Acute Coronary Syndrome: To achieve rapid antiplatelet effects, treatment is initiated with a single 300 mg oral loading dose (four tablets), followed by a maintenance dose of 75 mg once daily. Without a loading dose, the onset of antiplatelet activity may be delayed by several days.
Recent Myocardial Infarction, Stroke, or Peripheral Arterial Disease: A standard dose of 75 mg once daily is recommended without the need for a loading dose.
- Increased Bleeding Risk: Concurrent use with NSAIDs, warfarin, selective serotonin reuptake inhibitors (SSRIs), and serotonin-norepinephrine reuptake inhibitors (SNRIs) may heighten the risk of bleeding.

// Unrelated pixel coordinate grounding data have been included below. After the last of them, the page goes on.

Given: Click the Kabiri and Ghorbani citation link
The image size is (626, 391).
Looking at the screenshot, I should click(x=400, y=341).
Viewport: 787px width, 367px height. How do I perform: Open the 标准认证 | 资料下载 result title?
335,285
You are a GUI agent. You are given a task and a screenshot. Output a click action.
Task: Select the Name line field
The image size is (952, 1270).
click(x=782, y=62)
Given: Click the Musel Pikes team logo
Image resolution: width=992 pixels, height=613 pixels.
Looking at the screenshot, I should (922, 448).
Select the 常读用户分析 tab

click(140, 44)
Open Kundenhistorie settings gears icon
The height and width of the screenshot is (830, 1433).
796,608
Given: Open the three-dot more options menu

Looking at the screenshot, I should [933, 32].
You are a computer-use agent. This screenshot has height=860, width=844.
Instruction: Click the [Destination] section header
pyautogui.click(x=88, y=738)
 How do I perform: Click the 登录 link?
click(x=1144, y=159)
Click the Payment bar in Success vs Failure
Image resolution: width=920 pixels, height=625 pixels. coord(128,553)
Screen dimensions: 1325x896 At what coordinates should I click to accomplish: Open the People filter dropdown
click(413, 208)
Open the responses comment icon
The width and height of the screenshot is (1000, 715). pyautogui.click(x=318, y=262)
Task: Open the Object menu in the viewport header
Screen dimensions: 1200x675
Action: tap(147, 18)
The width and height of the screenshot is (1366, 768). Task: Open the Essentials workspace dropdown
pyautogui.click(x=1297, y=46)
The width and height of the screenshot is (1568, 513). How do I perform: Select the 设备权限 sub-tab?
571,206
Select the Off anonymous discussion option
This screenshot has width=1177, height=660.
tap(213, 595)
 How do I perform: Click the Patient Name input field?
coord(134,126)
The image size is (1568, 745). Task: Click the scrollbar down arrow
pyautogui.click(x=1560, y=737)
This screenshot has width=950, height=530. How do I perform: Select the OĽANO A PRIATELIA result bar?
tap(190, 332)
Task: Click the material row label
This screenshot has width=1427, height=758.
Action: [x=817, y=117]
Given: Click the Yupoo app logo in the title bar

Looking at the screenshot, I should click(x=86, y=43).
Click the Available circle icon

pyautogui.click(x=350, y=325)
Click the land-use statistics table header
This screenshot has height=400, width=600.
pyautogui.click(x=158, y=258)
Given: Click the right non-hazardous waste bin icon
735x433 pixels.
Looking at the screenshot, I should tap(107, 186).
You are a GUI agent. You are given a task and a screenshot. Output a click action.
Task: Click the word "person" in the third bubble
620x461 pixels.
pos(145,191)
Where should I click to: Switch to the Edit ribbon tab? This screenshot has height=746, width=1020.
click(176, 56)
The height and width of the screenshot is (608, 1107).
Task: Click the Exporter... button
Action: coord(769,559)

- CYP2C19 Inhibitors: Avoid concomitant use with omeprazole and esomeprazole, as these may reduce the efficacy of Clopilet.
- CYP2C8 Substrates: Co-administration with repaglinide should be avoided due to increased plasma concentrations of repaglinide.
Clopilet should not be used in individuals with:
- Known hypersensitivity to clopidogrel or any of its components.
- Active pathological bleeding conditions such as peptic ulcer or intracranial hemorrhage.
Clopilet is generally well tolerated; however, some side effects may occur.
Common Side Effects: Bleeding, diarrhea, gastrointestinal discomfort, and skin reactions.
Rare Side Effects: Acquired hemophilia, anemia, angioedema, joint pain, arthritis, and bone marrow disorders.
There is insufficient data from well-controlled studies on the use of clopidogrel in pregnant women. It should only be used during pregnancy if clearly necessary. It is not known whether clopidogrel is excreted in human breast milk; therefore, a decision should be made to either discontinue breastfeeding or discontinue the drug, considering its importance to the mother.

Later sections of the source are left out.